Known for its stunning flowers and rapid growth rate, bougainvillea (Bougainvillea spp.) is widely available, inexpensive and easy to grow. Depending on the species, vining bougainvilleas can reach 30 feet or more in height. The versatile bougainvillea comes in a profusion of colors, and the many varieties differ in size, growth habit and tendency to bloom.
Diverse Bougainvillea Types
The garden favorite, great bougainvillea (Bougainvillea spectabilis), a vigorous, sprawling vine, can quickly reach 30 feet. Because it has no means of attachment -- except its thorns -- you must tie it to the trellis, fence or arbor. Recommended for U.S. Department of Agriculture plant hardiness zones 9 through 11, bougainvilleas can perform in colder zones if grown in containers and brought inside for the winter. Paper flower bougainvillea (Bougainvillea glabra) grows to no more than 20 feet, and if planted in a container, can be kept to considerably smaller. The tallest hybrids sometimes climb to 40 feet. If you prefer dwarf, shrubby varieties, the unusual "Torch Glow" cultivar features pinkish-red blooms and an erect form that reaches only 6 feet and needs no support. The bronze-red "Temple Fire" offers shrubby growth that stops at 4 feet tall.
Keeping in mind that bougainvilleas bloom on new growth, prune freely to maintain control whenever the plant starts to become too large or sends out a wild shoot. In this way, you can encourage branching without curbing blooming. The best time to trim a bougainvillea back is immediately after a bloom cycle or, in the case of potted specimens, just before moving to a protected area for the winter. Be careful about repotting a plant that appears to have outgrown its container. Restricting the root system has the advantages of deterring rampant growth and encouraging flowering. When you do transplant your bougainvillea, place it in a new container only slightly larger than the old one.

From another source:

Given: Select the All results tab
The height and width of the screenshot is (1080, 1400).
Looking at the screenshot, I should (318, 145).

The colorful flowers for which bougainvillea gained its fame are actually modified leaves, called bracts. Within the bracts, the true flowers, small and white, remain inconspicuous. Bougainvilleas bloom most heavily from spring to early summer, with a second flowering in late summer to fall. To ensure that your bougainvilleas bloom reliably, plant them where they will receive six or more hours of direct sun daily. Brighter varieties -- the purples, reds and salmons -- require the most light. White- and yellow-flowered bougainvilleas need some shade in the hottest climates. Normally, keep your plants evenly moist. If they lack flowers, allow the leaves to wilt slightly before your next watering to stimulate blooming.

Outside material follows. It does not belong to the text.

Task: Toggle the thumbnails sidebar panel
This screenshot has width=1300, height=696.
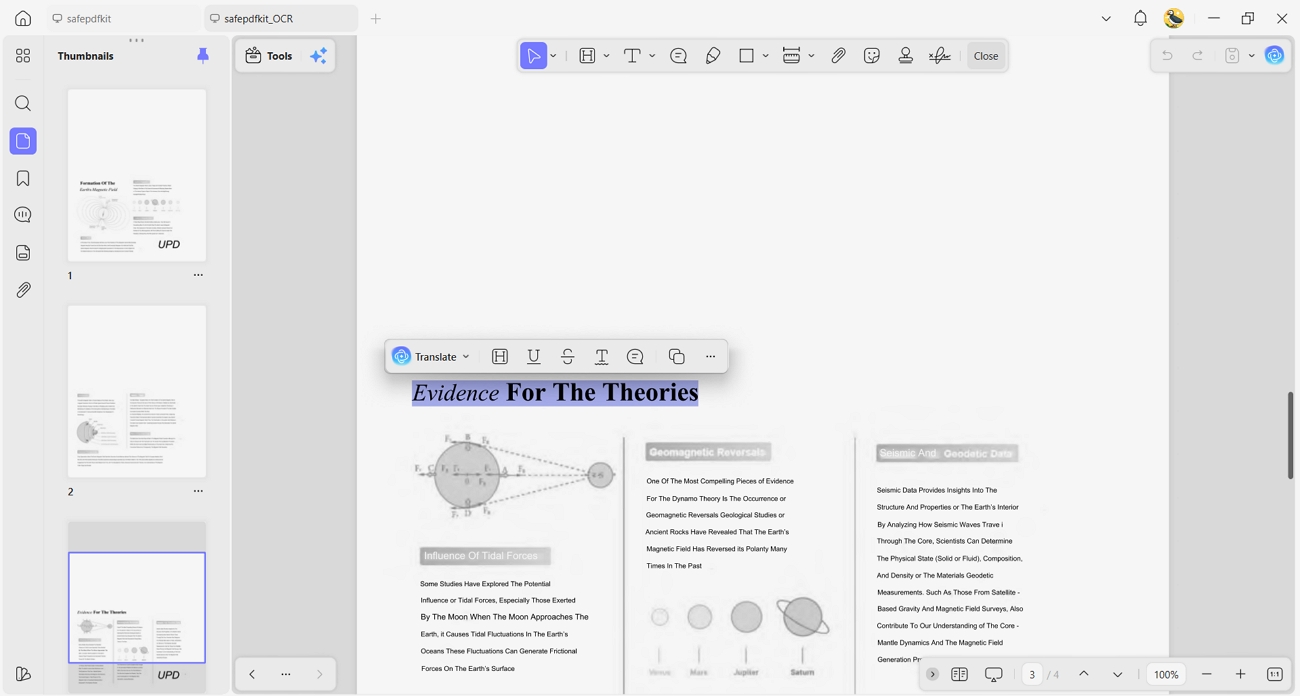Action: pos(23,141)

Growth patterns of different varieties determine where they fit in the landscape. Fast-growing great bougainvillea lends color to fences, arbors and walls. A natural decoration for any Mediterranean-style structure, it works particularly well framing an entrance or a window. The tiny, thornless hybrid, "Vera Deep Purple," makes a lovely flowering bonsai specimen. Bougainvilleas can also serve as ground or bank covers, like the 1 1/2-foot-tall "Oo-La-La." "Raspberry Ice" has a mounding growth habit that works well in a hanging basket.